• [DOCUMENT SEGMENT]:
- When: 27th November 2013 10:00 - 16:00
- Where: Lower College Hall
- Series: Distinguished Lectures Series
These lectures will take place in Lower College Hall, North Street. The lectures will discuss the close relationship between how knowledge and problems may be represented and how people and computers use these representations to guide their reasoning about the problems.
10.00 1. Title: The Interaction of Representation and Reasoning
Abstract: Successful reasoning is dependent on appropriate representation of both knowledge and of successful methods of reasoning. A change of representation can change an intractable problem into an easy one. Failures of reasoning can suggest changes of representation. Reasoning failures can, for instance, take the form of proofs of false conjectures, failures to prove true conjectures or inefficient inference. I will illustrate these interactions by drawing on work in my research group.
11.30 2. Title: Theory Evolution in Physics
Abstract: We investigate the problem of automatically repairing a faulty Physics theory when it conflicts with experimental evidence. We introduce novel strategies for fault diagnosis and for representation repair. Diagnosis and repair are composed into general-purpose repair plans. We will illustrate this with two such plans, where theory and experiment conflict over (a) the value and (b) the dependence of a function, respectively. We represent both physical concepts and the repair plans using higher-order logic. This is because many physical concepts are most naturally represented as higher-order functions and because polymorphic higher-order functions are required to enable the repair plans to be applied to diverse situations.

• [WORK REQUEST]:
Translate this sentence from the lecture announcement above into Spanish: "A change of representation can change an intractable problem into an easy one."

• [SUPPLIED MATERIAL]:
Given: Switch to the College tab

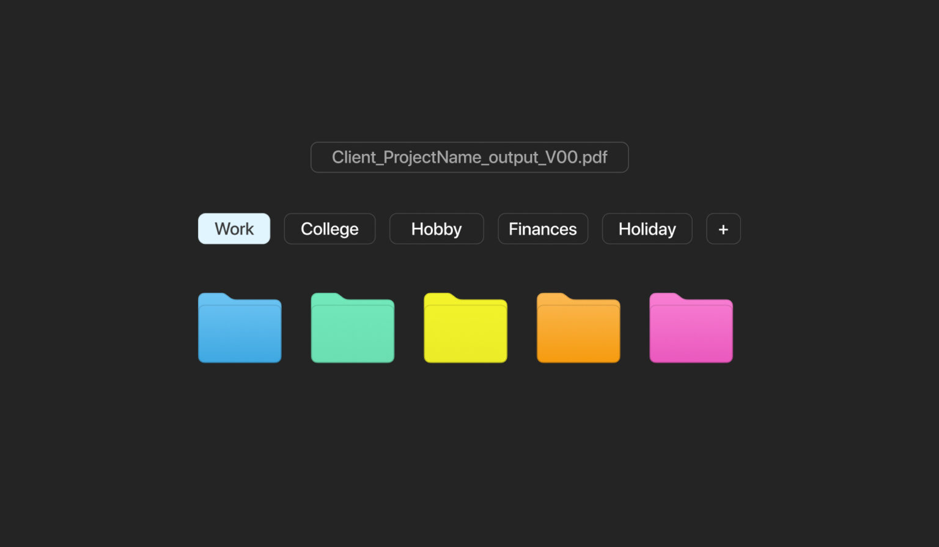Looking at the screenshot, I should pos(330,229).
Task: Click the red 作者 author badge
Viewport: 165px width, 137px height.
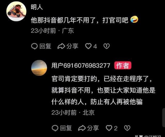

• [RESULT]:
Un cambio de representación puede convertir un problema intratable en uno fácil.